-- START Page text --

Bout #4 featured 16 year-olds, Omar Briseno of Bell Gardens and Anthony Briones of Real Deal. Briseno showed uncommon accuracy as he countered off each Briones miss. He’d slip punch after punch and then catch Briones with a left. After a while the accumulation of left hooks took their toll and Briseno registered an eight count. All three scorecards had Briseno ahead.

Bout #5 featured two very skilled in-and-out boxers, 15 year-old, Javier Padilla of Indio and Carlos Balderas of Santa Maria, the eight-time National tournament champion who has a record of 37 wins and only 3 defeats. In round one, Balderas found himself ducking and countering under Padilla’s power punches. In round two it was more of the same with Padilla throwing more punches but not being as accurate. Padilla continued to go all out in the final round and caught Balderas flush on his nose. With the blood streaming from his nose, the referee called for a stoppage and fortunately for Balderas who was way ahead on the scorecards, he was allowed to continue on and earn victory number 38.

Bout #6 featured 13 year-olds, Edward Vasquez of Real Deal and Jacob Lerma of Indio. From the outset, the boxers were unloading as if they had machine guns in their hands. Since Vasquez had Lerma backing up in that first round, his punches appeared to have more pop. To gain the upper hand, Lerma started holding and hitting in the second round. Then one of his solid shots caught Vasquez flush and made his nose bleed. In the final round Vasquez went after Lerma with a fury and had him on the run throughout. After it was announced that Lerma was the winner there was a smattering of boos. One of the Lerma backers responded by saying: “The fickle crowd only remembers the final round!”

Bout #7 featured 15 year-olds, Edgar Valerio of Century and Cesar Lopez of Real Deal. Lopez was solid throughout and did well countering the myriad of looks, angles and punches coming his way. It appeared Valerio’s constant switching from righty to southpaw and back again, although done effortlessly, may have thrown him off his game rather than confuse his opponent. The resulting unanimous decision is proof of that.

Bout #8 featured 14 year-olds, Miquel Bracamontes of Escondido and Estevan Vasquez of Real Deal in a back and forth hotly contested slugfest. In round one, Vasquez ducked under an overhand right to land his own right flush on Bracamontes’ nose. Just as in the book Red Badge of Courage, the bloody nose made Bracamontes even more daring. By the end of round two, Bracamontes was in control and it was rare when he didn’t land a solid punch. With both boxers bleeding from the nose in the final stanza, Bracamontes benefitted by getting inside on Vasquez which led to a domination of the punch count.

-- END Page text --
-- START Given information --

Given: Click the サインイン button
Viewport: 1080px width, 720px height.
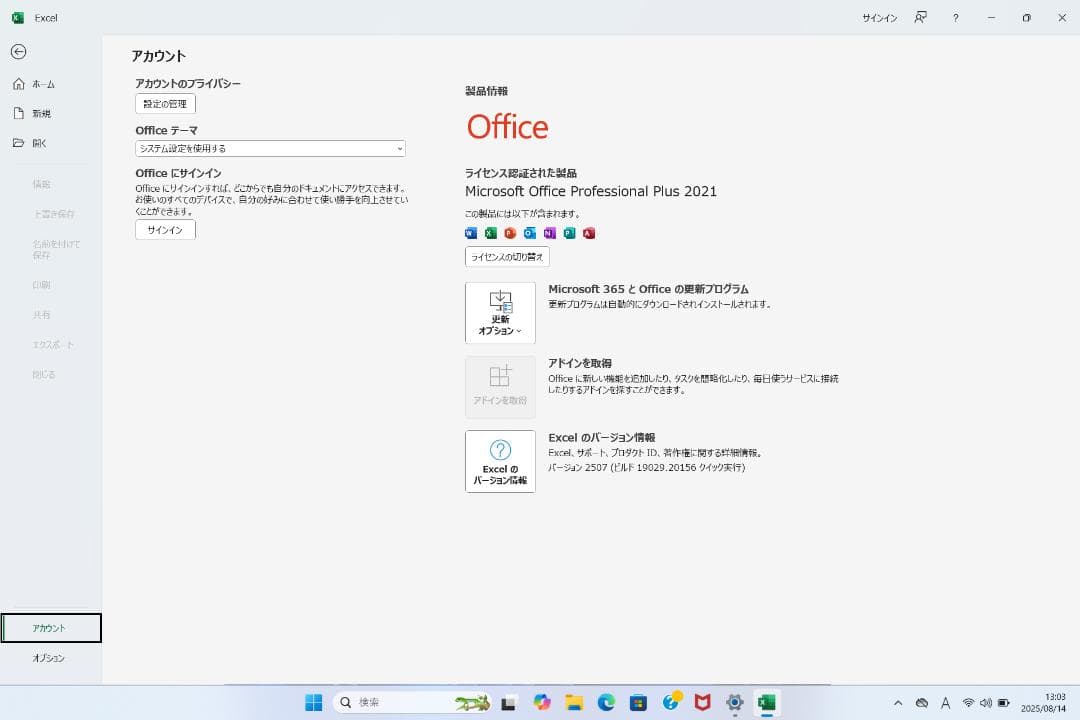Looking at the screenshot, I should [164, 229].
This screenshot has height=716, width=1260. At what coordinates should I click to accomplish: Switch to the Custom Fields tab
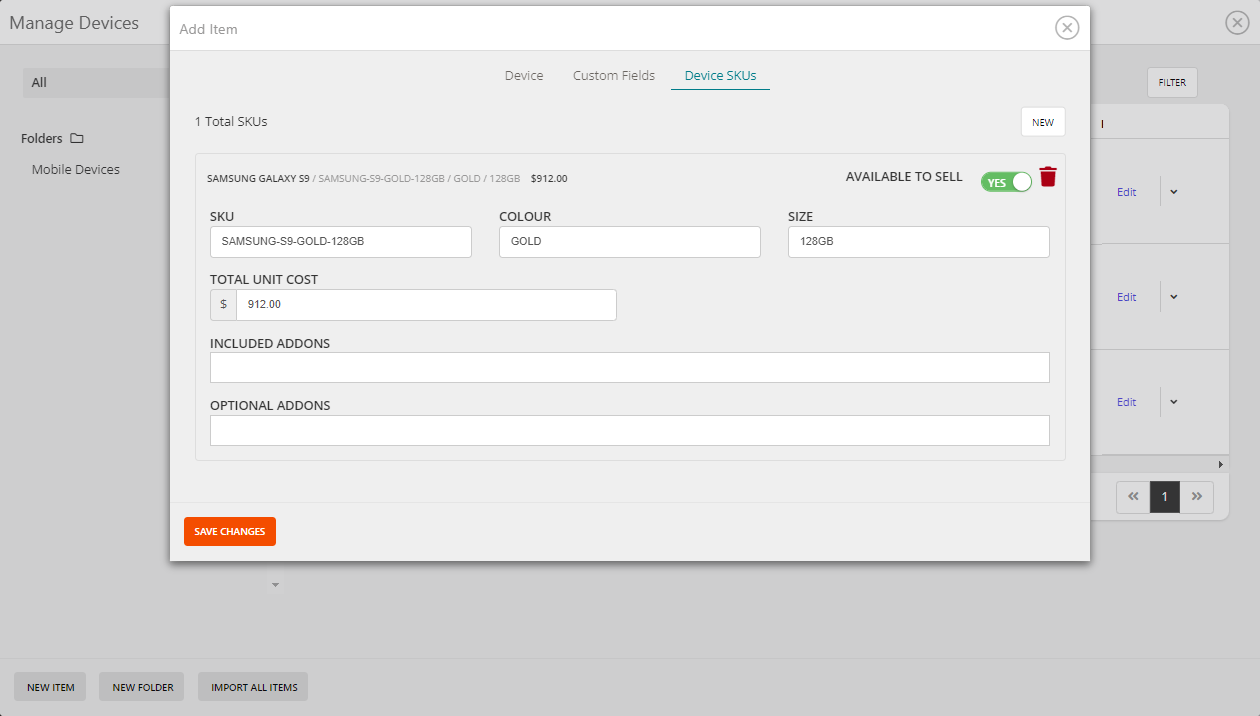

-- END Given information --

Exercise requirements:
[A] Reproduce the passage from the amateur boxing report verbatim, beginning at the words "Bout #8 featured" and stopping after "the punch count.".
[B] According to the amateur boxing report, what record did Carlos Balderas hold going into Bout #5?

Answers to the exercise:
[A]
Bout #8 featured 14 year-olds, Miquel Bracamontes of Escondido and Estevan Vasquez of Real Deal in a back and forth hotly contested slugfest. In round one, Vasquez ducked under an overhand right to land his own right flush on Bracamontes’ nose. Just as in the book Red Badge of Courage, the bloody nose made Bracamontes even more daring. By the end of round two, Bracamontes was in control and it was rare when he didn’t land a solid punch. With both boxers bleeding from the nose in the final stanza, Bracamontes benefitted by getting inside on Vasquez which led to a domination of the punch count.

[B] 37 wins and 3 defeats.